Vatican statement on Ramadan: 'Christians and Muslims are called to be bearers of hope'

Miguel Ángel Ayuso Guixot, president of Pontifical Council for Interreligious Dialogue Cardinal Miguel Ángel Ayuso Guixot of the Pontifical Council for Interreligious Dialogue in Aug. 2019 | Daniel Ibanez/CNA.

The Vatican’s interreligious dialogue council released a statement Friday sending “fraternal good wishes” to Muslims for the month of Ramadan.

“We, Christians and Muslims, are called to be bearers of hope, for the present life and for the life to come, and to be witnesses, restorers and builders of this hope, especially for those experiencing difficulties and despair,” the Pontifical Council for Interreligious Dialogue stated in the message published April 16.
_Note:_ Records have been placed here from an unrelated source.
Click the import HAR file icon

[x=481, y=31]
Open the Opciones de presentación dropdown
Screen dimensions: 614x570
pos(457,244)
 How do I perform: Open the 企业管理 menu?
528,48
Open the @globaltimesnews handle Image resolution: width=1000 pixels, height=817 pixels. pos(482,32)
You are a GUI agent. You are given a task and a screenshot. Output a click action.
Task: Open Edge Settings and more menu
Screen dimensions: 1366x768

Cardinal Miguel Ángel Ayuso Guixot, the head of the Vatican’s interreligious dialogue council, and Msgr Indunil Janakaratne Kodithuwakku Kankanamalage, the council’s secretary, signed the message, “Christians and Muslims: Witnesses of Hope,” on March 29.
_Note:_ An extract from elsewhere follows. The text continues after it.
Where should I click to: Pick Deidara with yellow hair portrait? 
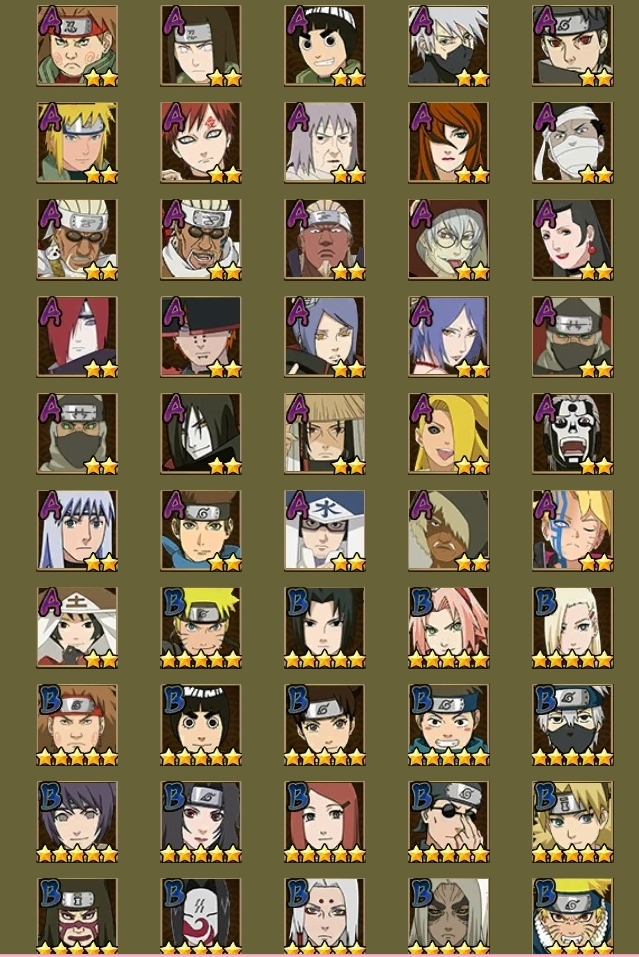pyautogui.click(x=449, y=433)
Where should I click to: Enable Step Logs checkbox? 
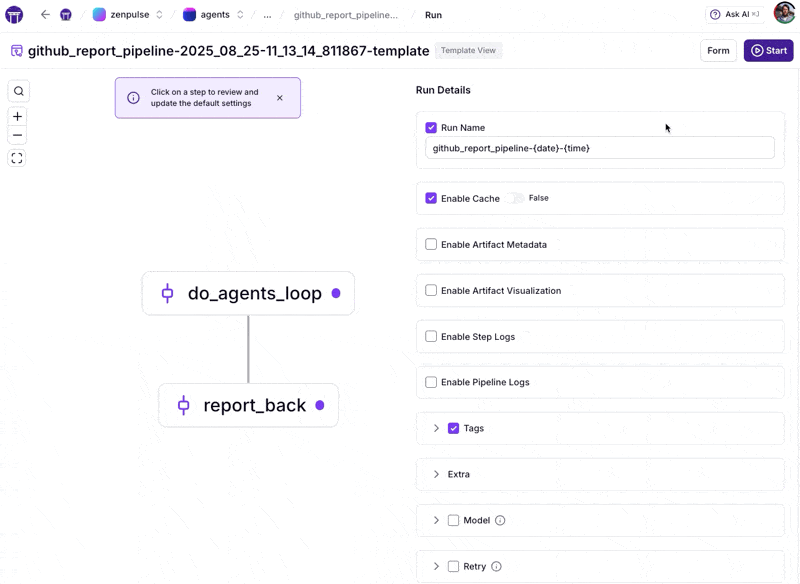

Ramadan is a month in the Islamic calendar of fasting, prayer, and acts of service. It began this year on April 13 and will last until May 12.
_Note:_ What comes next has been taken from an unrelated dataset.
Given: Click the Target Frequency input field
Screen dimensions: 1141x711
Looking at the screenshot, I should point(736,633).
The Vatican statement acknowledged that the past year has been marked by “long months of suffering, anguish and sorrow, especially during the lockdown periods” in many countries.

“The divine assistance that we need and seek, especially in circumstances like those of the current pandemic, is manifold: God’s mercy, pardon, providence and other spiritual and material gifts,” it stated.

“Yet, what we need most in these times, is hope. At this time, then, we think it fitting to share with you some reflections on this virtue.”

Hope goes beyond optimism, the message explained, adding that hope has its basis in the truth that “God loves us and therefore cares for us through his providence.’

“Hope arises from our belief that all our problems and trials have a meaning, a value and a purpose, however difficult or impossible it may be for us to understand the reason for them or to find a way out of them,” it said.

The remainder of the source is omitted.